Freiheit oder Willkür?

Nun, lassen wir mal Corona, Corona sein. Ich frage mich vielmehr, warum sich so viele Menschen schon „unfrei“ fühlen, nur weil sie mal nicht ohne weiteres shoppen, ins Kino gehen oder in Mallorca Urlaub machen können. Anscheinend fällt es unserer konsumorientierten Wohlstandsgesellschaft schwer, mal nicht zu tun, was und wann man es will.

Geht die eigene Freiheit denn wirklich über alles? Das ist keine neue Frage. Schon der Philosoph der Aufklärung Immanuel Kant befasste sich mit ihr. Für ihn war Freiheit eben genau nicht, das zu tun, was man will. Das nannte er vielmehr „Willkür“. Solche Menschen seien wie Kinder, die mit dem Fuß aufstampften, wenn sie ihren Willen nicht bekämen. Wahre Freiheit, meinte Kant, hätte so etwas wie Hirn und Herz, sie beschränke sich selbst aus Liebe zu anderen. Wir seien eben nicht allein auf der Welt und stünden stets im Bezug zu unserem Umfeld.

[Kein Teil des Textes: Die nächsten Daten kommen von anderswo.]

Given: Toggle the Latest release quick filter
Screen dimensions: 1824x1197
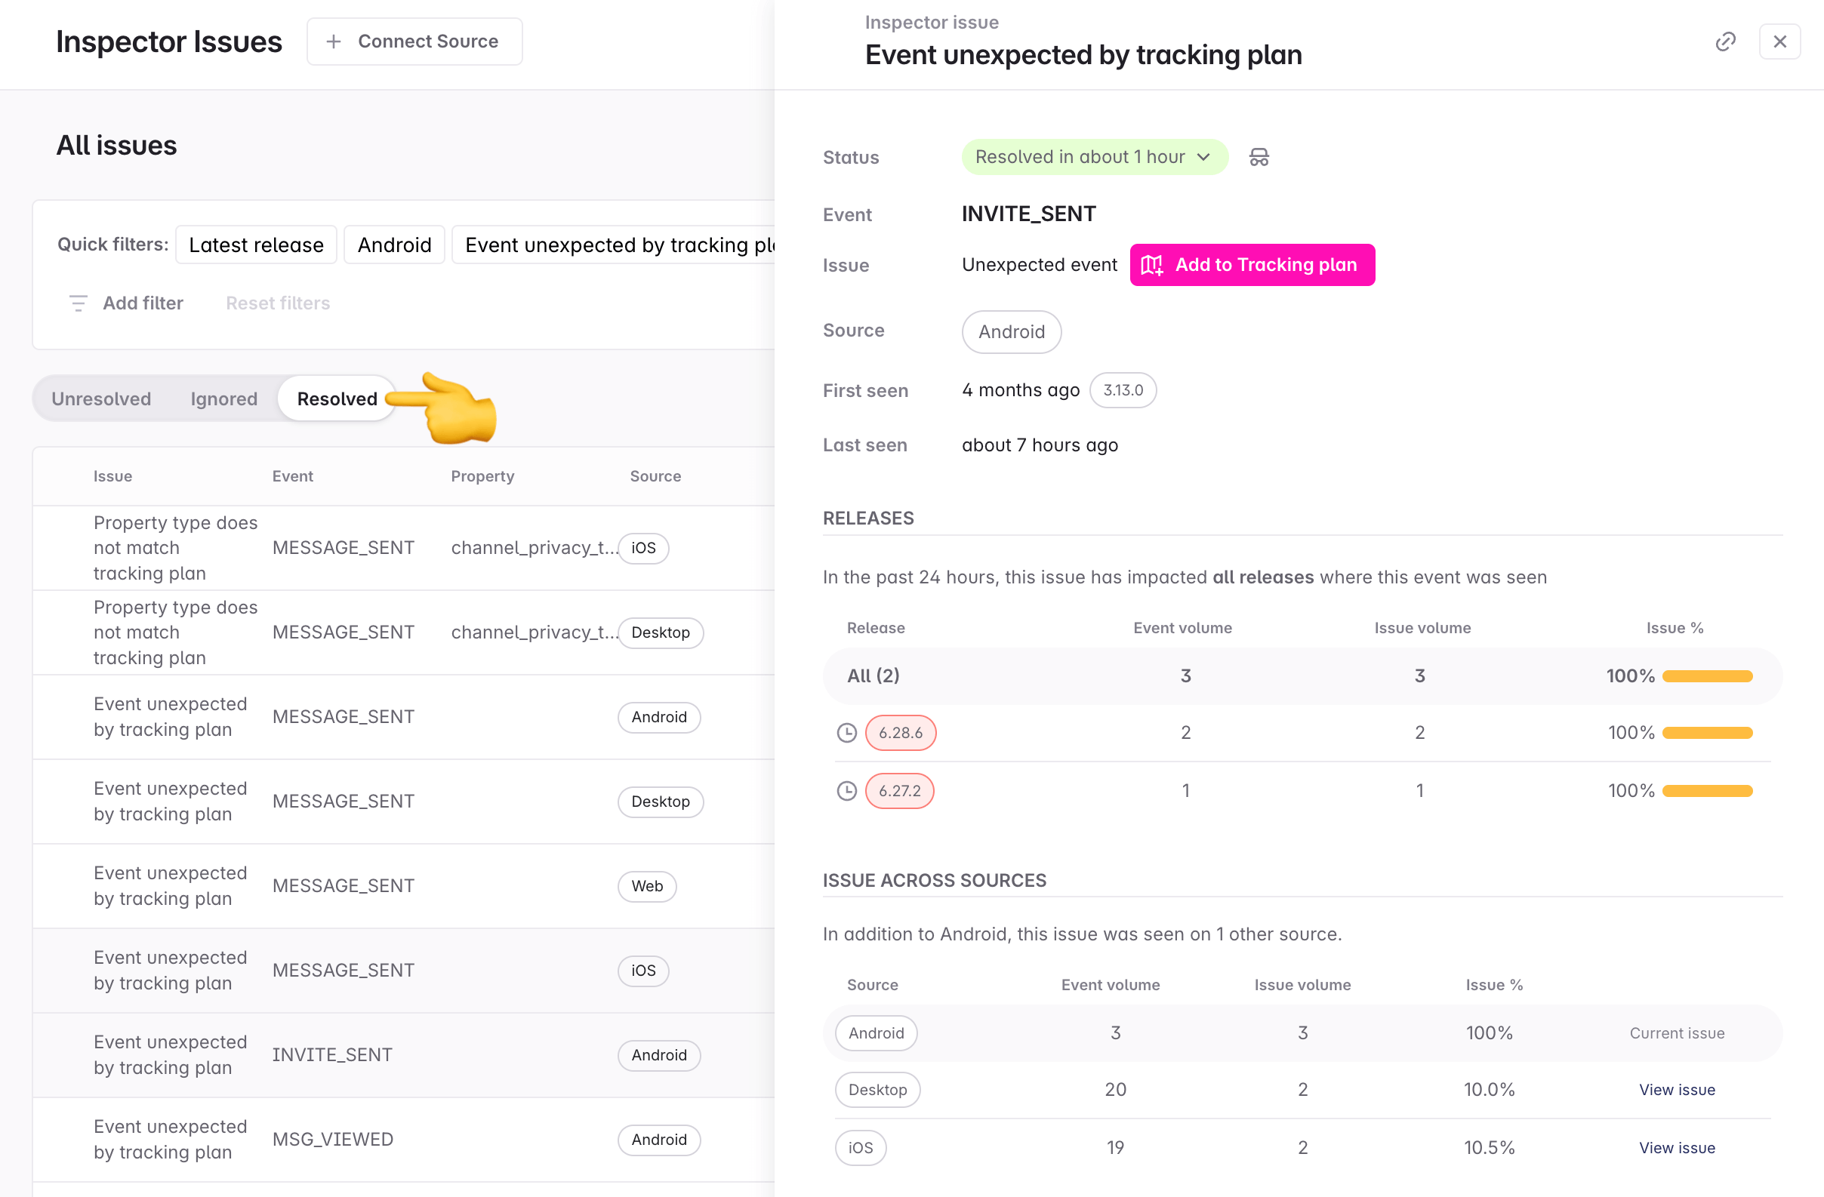Looking at the screenshot, I should 256,245.
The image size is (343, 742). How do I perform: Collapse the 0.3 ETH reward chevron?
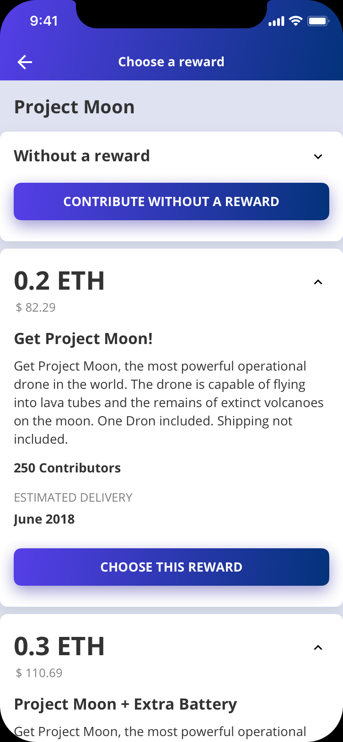pos(318,647)
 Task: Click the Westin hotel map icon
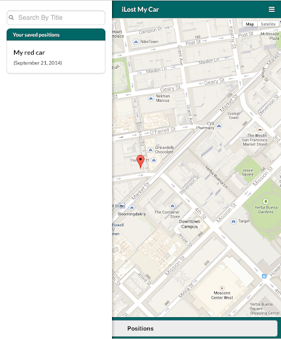pyautogui.click(x=260, y=129)
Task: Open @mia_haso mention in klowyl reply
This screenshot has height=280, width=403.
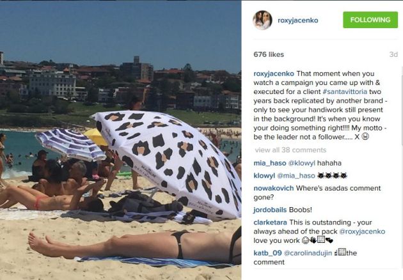Action: coord(296,176)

Es scheint, als hätten viele von uns heutzutage diesen Bezug vollkommen verloren – ebenso wie eine gesunde Verhältnismäßigkeit, bedenkt man, dass Menschen ganz andere Dinge „ertragen“ müssen, beispielsweise wegen ihrer Hautfarbe unterdrückt werden oder, weil sie ihre Meinung äußerten, im Gefängnis sitzen.

Wahre Freiheit

Was aber ist denn nun wahre Freiheit? Eine allgemeingültige Antwort gibt es nicht. Ich lese nach: „…. wir müssen zwischen kollektiver und individueller Freiheit unterscheiden. Zudem befindet sich der philosophische Freiheitsbegriff in einem permanenten Wandel und impliziert soziale, psychologische, kulturelle, politische, rechtliche und religiöse Dimensionen.“ Aha. Der eine fühlt sich also frei, wenn er mit 200 km/h über die Autobahn rasen kann. Ein anderer empfindet es als Freiheit, ohne Uhr zu leben, aufzustehen und ins Bett zu gehen, wann er will. Ein Dritter braucht den Bezug zur Natur und verbringt daher viele Stunden am Tag im Wald.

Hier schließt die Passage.